§ Task prompt
Every record below is to be retyped exactly, with any pictures left out.

§ Supplied entries
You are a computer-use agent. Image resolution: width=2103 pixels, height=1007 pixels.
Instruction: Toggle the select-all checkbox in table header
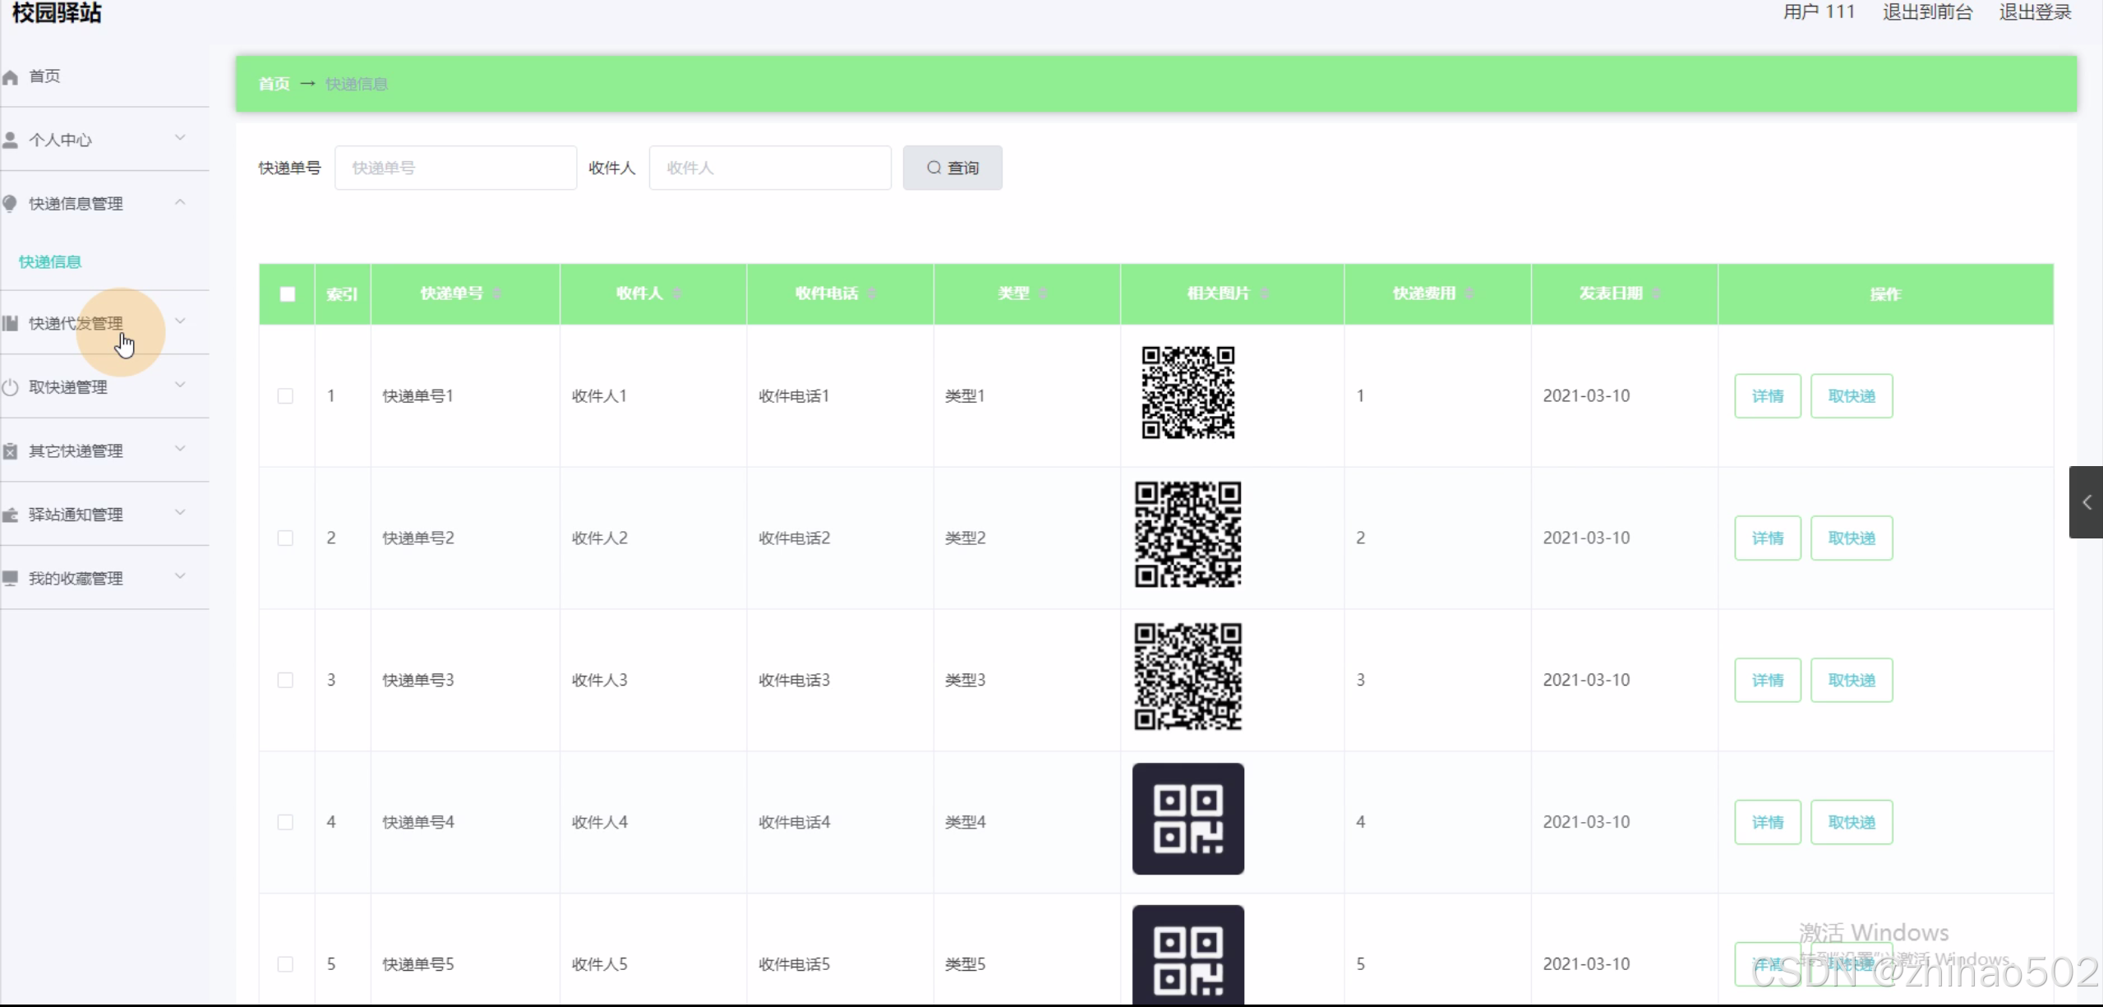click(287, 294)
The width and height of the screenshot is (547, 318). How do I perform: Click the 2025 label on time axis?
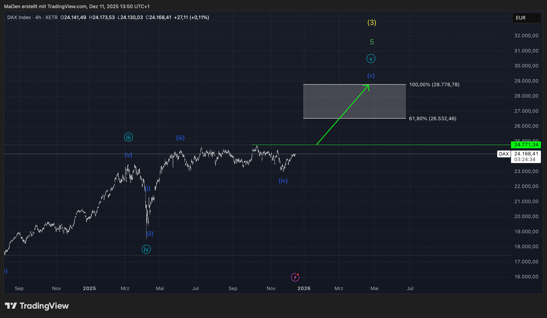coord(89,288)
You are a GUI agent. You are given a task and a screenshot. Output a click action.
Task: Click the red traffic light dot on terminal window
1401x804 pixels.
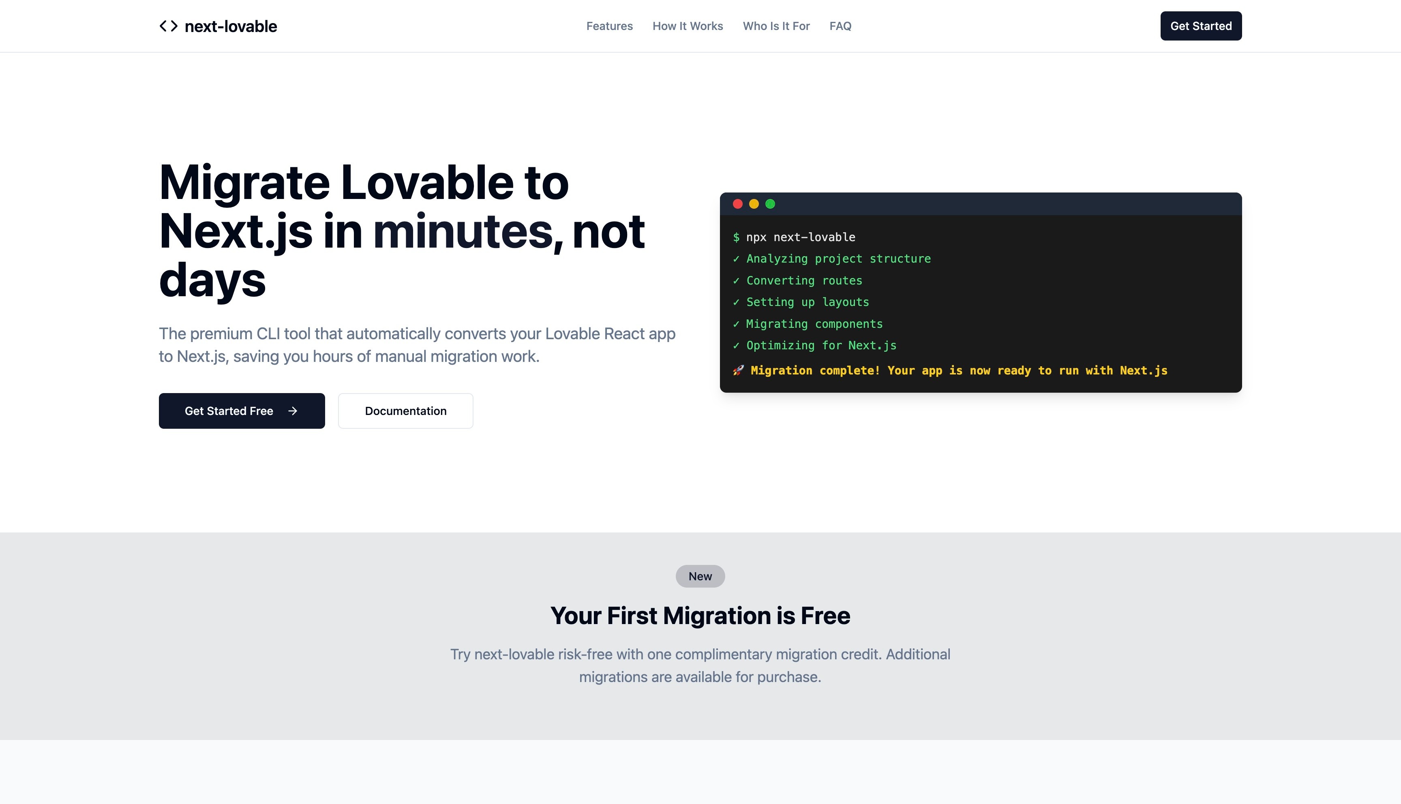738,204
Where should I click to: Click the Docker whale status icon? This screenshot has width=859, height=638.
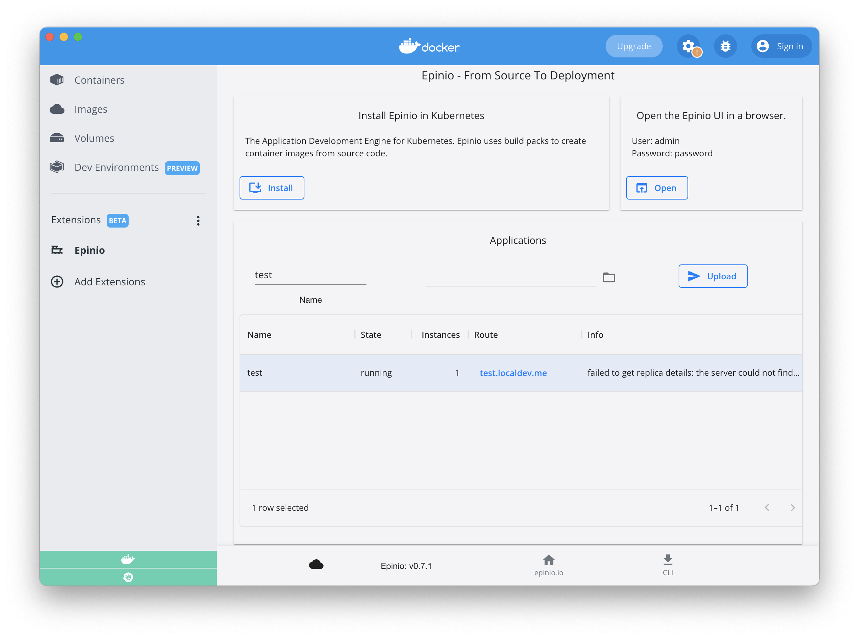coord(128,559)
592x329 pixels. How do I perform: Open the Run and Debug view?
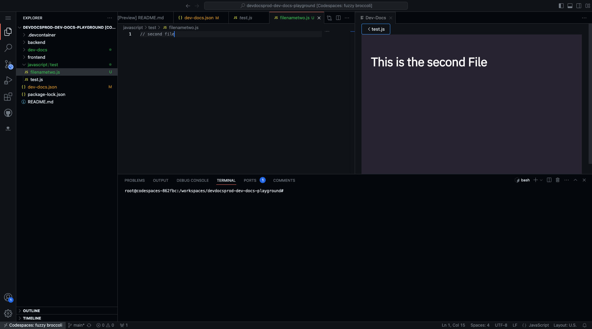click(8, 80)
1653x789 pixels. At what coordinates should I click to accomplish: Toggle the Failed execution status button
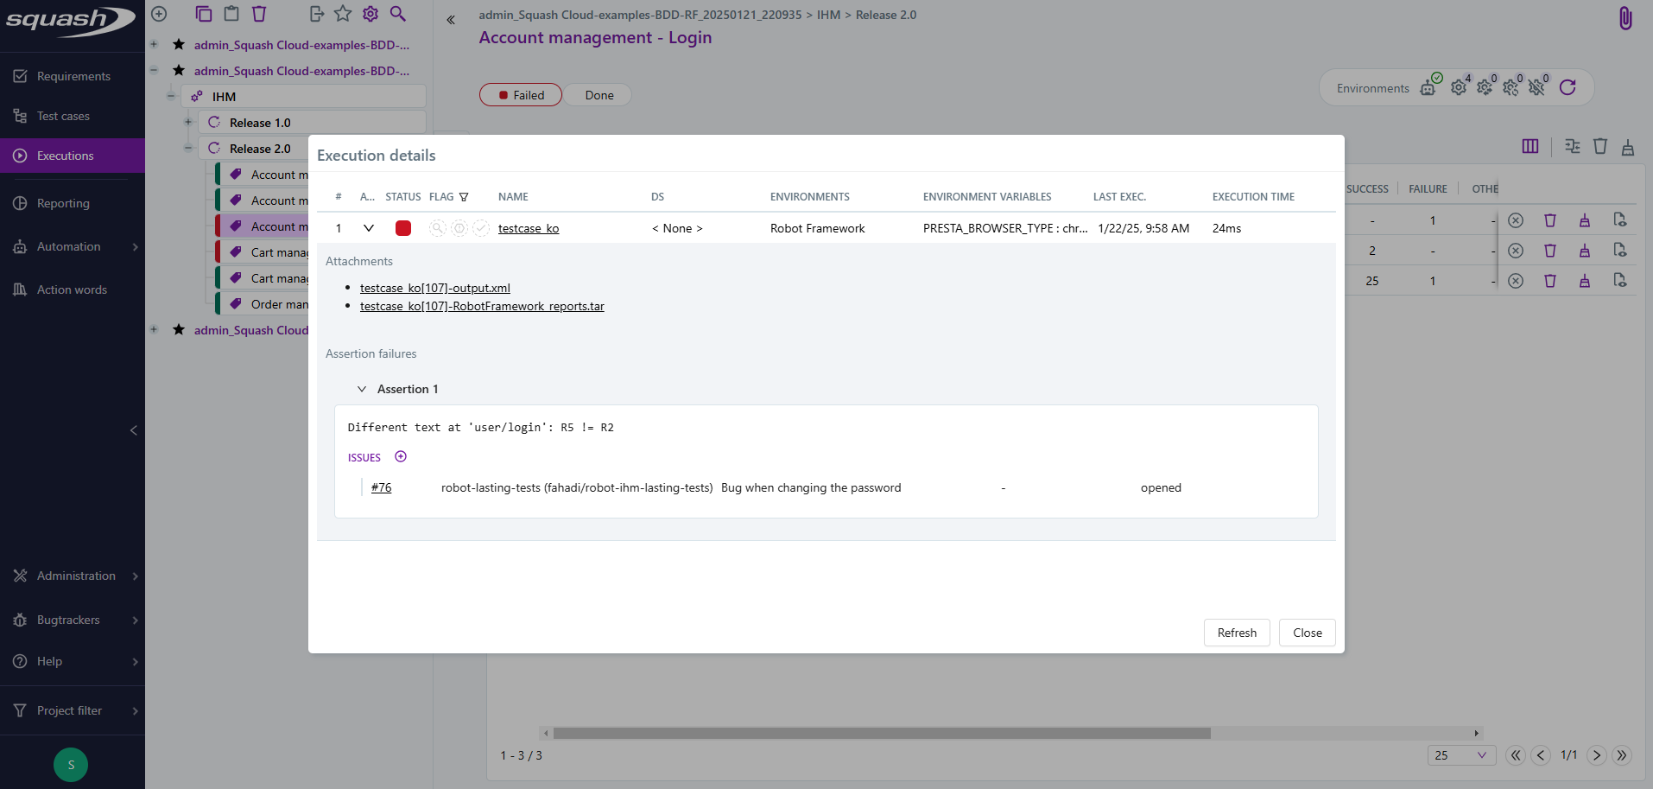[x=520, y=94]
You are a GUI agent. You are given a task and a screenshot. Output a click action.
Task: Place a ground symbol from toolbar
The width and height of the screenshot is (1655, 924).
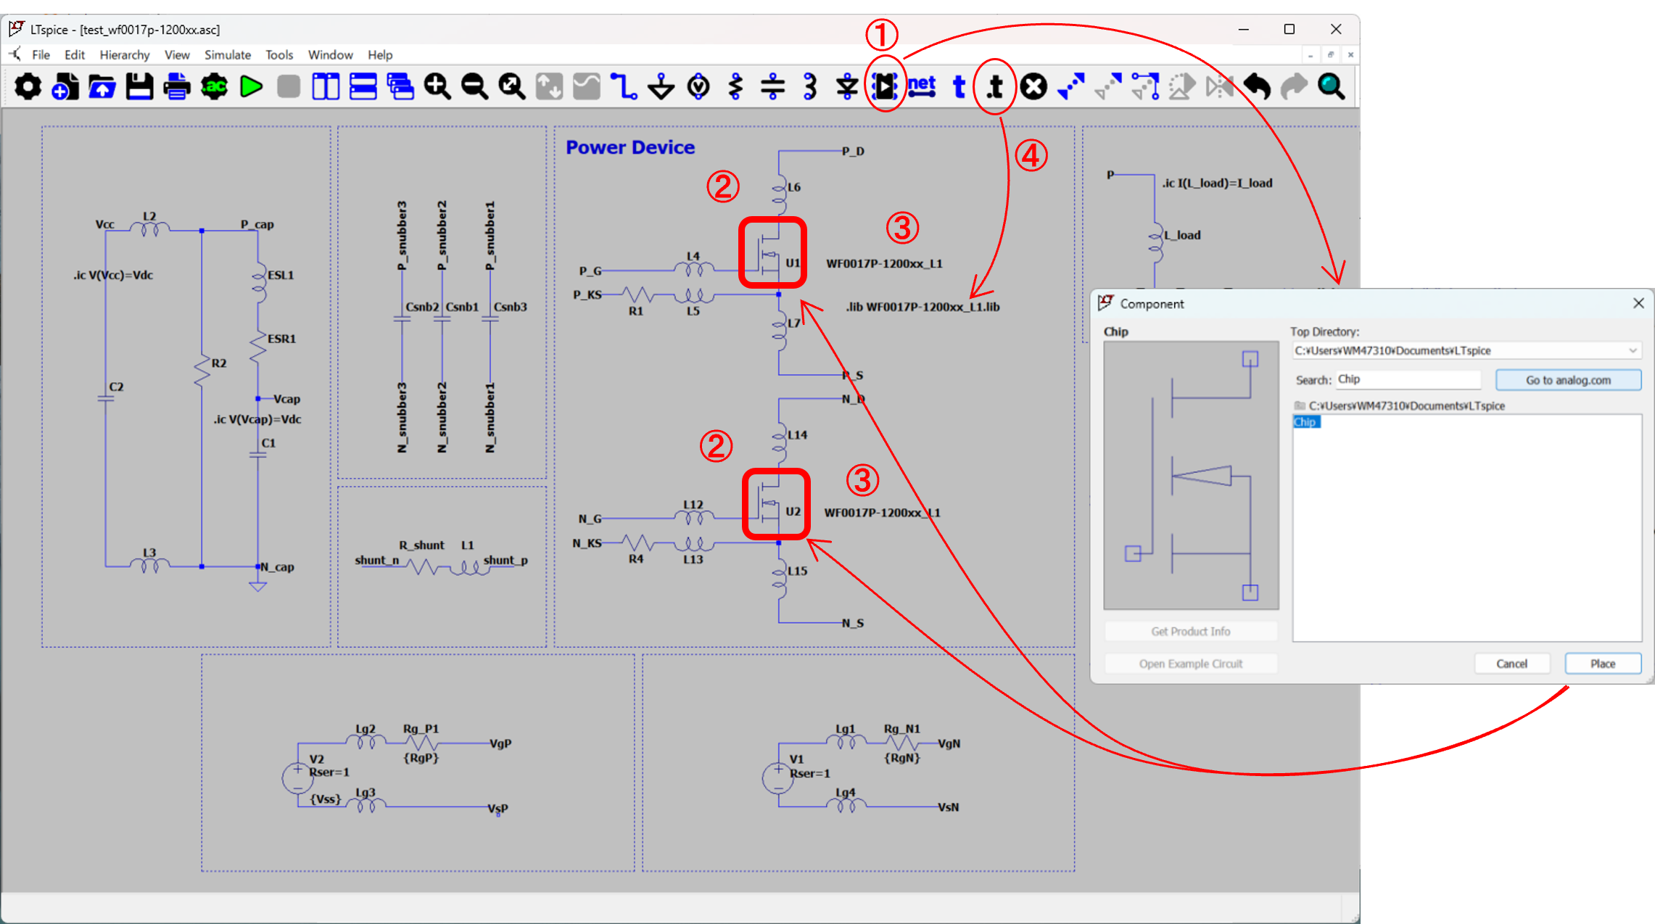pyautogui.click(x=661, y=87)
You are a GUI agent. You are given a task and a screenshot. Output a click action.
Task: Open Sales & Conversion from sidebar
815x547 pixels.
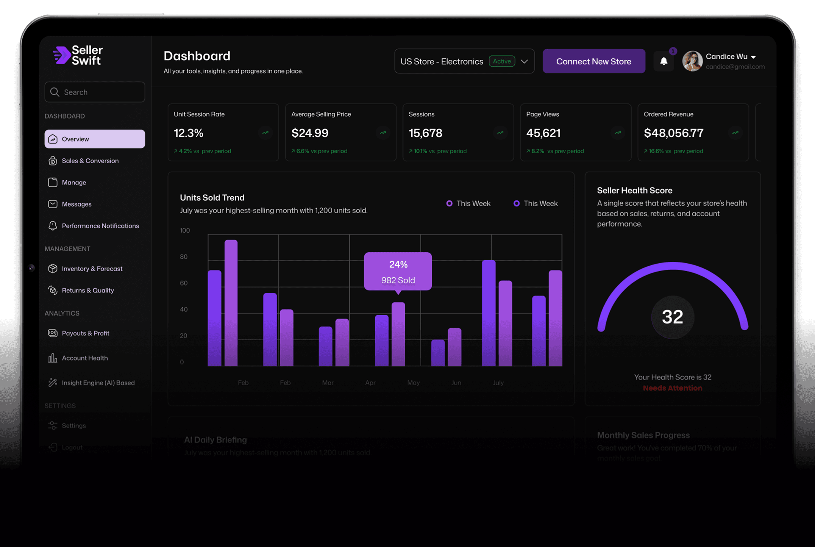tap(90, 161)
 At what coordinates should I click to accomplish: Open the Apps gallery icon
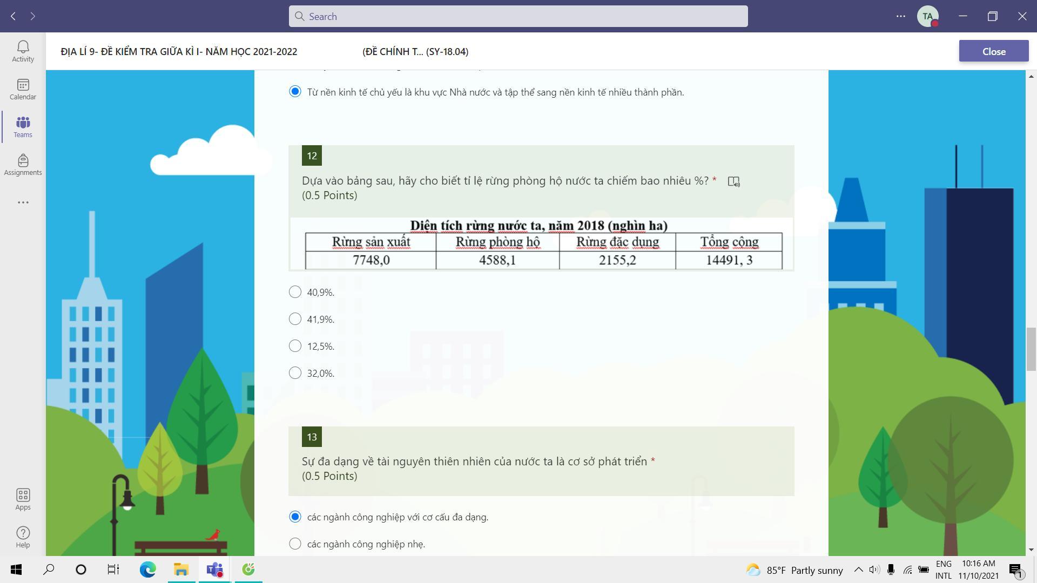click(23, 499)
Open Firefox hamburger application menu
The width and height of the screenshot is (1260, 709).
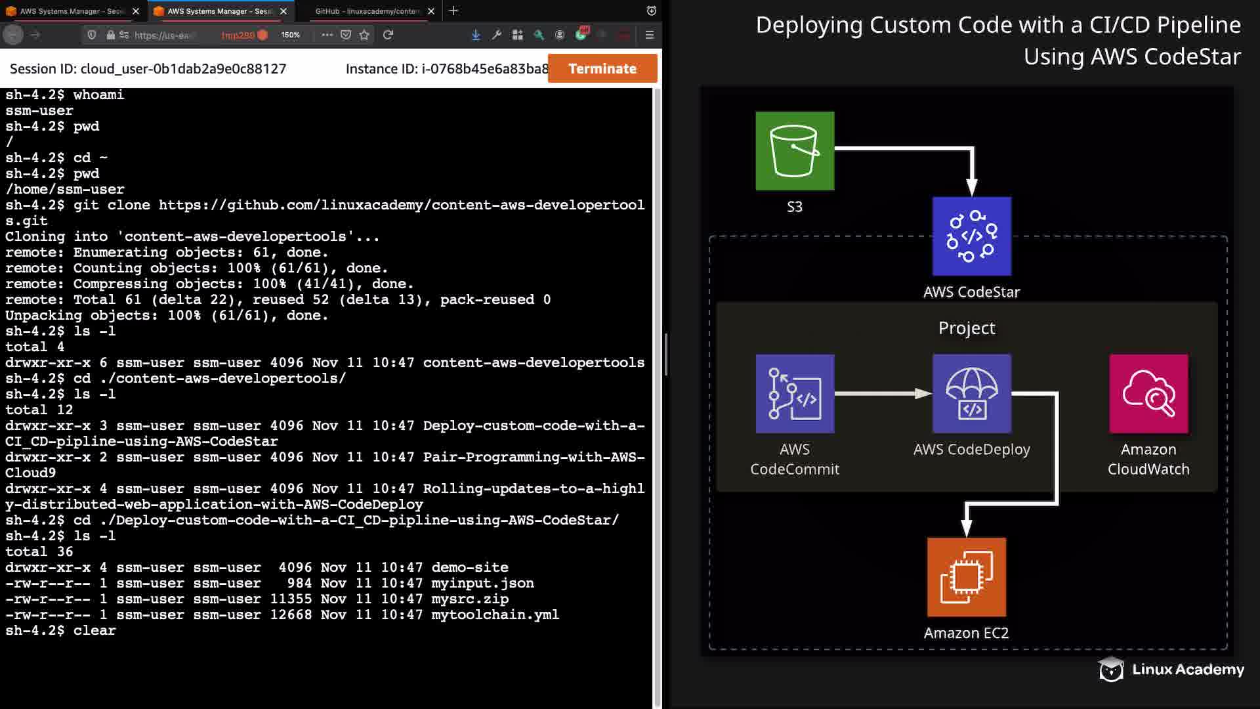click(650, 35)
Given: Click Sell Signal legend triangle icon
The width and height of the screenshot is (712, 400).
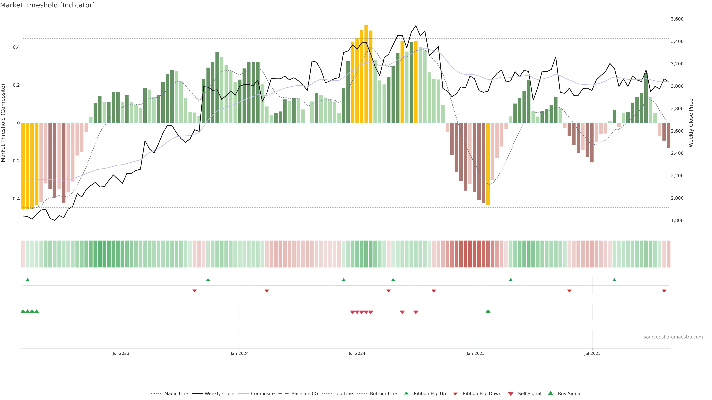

§ Exercise output
You are a computer-use agent. Image resolution: width=2103 pixels, height=1007 pixels.
Instruction: Toggle the select-all checkbox in table header
click(287, 294)
The width and height of the screenshot is (547, 318). How do I perform: Click the 2025 label on time axis?
coord(89,288)
You are a GUI agent. You are given a task and a screenshot. Output a click action.
Task: Click the red traffic light dot on terminal window
1401x804 pixels.
738,204
Where should I click to: Click the Docker whale status icon? This screenshot has width=859, height=638.
coord(128,559)
592x329 pixels. How do I perform: Open the Run and Debug view?
click(8, 80)
1653x789 pixels. At what coordinates should I click to accomplish: Toggle the Failed execution status button
[x=520, y=94]
You are a GUI agent. You are given a task and a screenshot. Output a click action.
Task: Place a ground symbol from toolbar
The width and height of the screenshot is (1655, 924).
pyautogui.click(x=661, y=87)
You are a GUI agent. You are given a task and a screenshot. Output a click action.
Task: Open Sales & Conversion from sidebar
815x547 pixels.
tap(90, 161)
 At what coordinates should I click to accomplish: Open the Apps gallery icon
click(23, 499)
Open Firefox hamburger application menu
The width and height of the screenshot is (1260, 709).
click(650, 35)
Given: Click Sell Signal legend triangle icon
The width and height of the screenshot is (712, 400).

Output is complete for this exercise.